WRITTEN INSTRUCTION:
In the article below about Paul Warne's time managing Rotherham United, what happened to Darren Potter and Kieffer Moore in the Bristol Rovers away match?

SELECTED TEXT:
THE League One campaign was less than half an hour old when Paul Warne realised he had to change.
Rotherham United had taken a big contingent to the North West coast on August 5 last year and the away end at Fleetwood Town was heaving as the boss began his first full season in charge.
The tears of his caretaker reign had gone, but managing the Millers, his club, his Millers...well, it was all still a bit emotional.
There had been criticism, lots of criticism, since he'd been handed the job permanently following relegation with the team he'd inherited from Alan Stubbs and Kenny Jackett.
And it hurt. It really hurt.
“We were losing 1-0 after about 20 minutes,” recalls the man who will celebrate two years in the hot-seat later this month. “I had a Rotherham fan shout at me: 'You've had a whole summer to sort it out and you're just as rubbish as you were last season.'
“I remember that cutting me like a knife and me thinking: 'Cor, what a thing to say to someone.' It killed me.
“I'm not super-sensitive, but that hit me. After that, I just knew I couldn't please everyone all the time and just decided to do what I thought was right.
Rotherham lost that day 2-0. By the end of the season, Warne had won the crowd as well as promotion.
But it wasn't always easy.
His blackest days in the second tier had been 5-0 and 5-1 defeats at Cardiff City and Queens Park Rangers respectively.
However, maybe his lowest point of all in the last 24 months came at another seaside location just down the road from Fleetwood, Blackpool.
On December 9, after seven league matches without a win, on one of the coldest afternoons of the year, his team froze in the first half against the Tangerines.
“Bristol Rovers away the week before hadn't been amazing,” the manager says. “We were done 2-1 after leading. I lost Pottsy (Darren Potter) injured and Kieffer (Moore) got himself sent off and suspended.
“One of the darkest moments was when that lad (Kelvin Mellor) scored that 30-yarder before the break at Blackpool.
“I was thinking that we needed to win that game after the Bristol defeat. Obviously, people's belief in our group was dwindling.

PROVIDED MATERIAL:
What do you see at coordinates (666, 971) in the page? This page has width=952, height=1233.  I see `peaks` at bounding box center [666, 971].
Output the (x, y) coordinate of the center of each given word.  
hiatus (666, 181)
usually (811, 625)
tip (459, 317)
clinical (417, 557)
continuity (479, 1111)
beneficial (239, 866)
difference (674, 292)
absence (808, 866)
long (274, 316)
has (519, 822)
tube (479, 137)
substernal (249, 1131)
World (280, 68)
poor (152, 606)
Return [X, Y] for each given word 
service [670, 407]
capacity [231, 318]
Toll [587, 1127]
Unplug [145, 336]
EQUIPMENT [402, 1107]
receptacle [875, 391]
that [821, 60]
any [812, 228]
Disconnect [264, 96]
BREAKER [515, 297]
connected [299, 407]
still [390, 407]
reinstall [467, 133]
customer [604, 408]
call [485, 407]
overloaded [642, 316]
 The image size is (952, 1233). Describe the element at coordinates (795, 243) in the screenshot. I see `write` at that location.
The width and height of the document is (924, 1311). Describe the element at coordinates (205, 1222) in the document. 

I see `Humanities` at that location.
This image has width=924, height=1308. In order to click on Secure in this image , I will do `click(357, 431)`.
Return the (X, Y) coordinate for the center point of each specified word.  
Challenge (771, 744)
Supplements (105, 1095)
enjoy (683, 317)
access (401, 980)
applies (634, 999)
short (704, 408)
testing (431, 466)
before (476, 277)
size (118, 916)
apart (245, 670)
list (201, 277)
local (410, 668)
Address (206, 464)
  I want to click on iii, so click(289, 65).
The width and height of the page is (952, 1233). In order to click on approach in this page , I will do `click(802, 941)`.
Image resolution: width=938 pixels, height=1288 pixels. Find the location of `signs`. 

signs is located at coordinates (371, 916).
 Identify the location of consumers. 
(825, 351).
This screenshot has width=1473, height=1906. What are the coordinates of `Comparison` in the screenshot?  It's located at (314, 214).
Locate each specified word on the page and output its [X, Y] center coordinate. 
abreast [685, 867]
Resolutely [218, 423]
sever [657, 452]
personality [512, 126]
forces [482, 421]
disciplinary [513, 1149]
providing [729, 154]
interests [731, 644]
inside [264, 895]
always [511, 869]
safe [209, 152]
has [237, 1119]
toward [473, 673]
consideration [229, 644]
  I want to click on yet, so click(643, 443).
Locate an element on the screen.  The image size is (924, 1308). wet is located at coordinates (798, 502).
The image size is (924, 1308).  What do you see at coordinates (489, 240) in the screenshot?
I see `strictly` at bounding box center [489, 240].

REPLY TO THE EXERCISE:
Darren Potter was injured, and Kieffer Moore was sent off and suspended.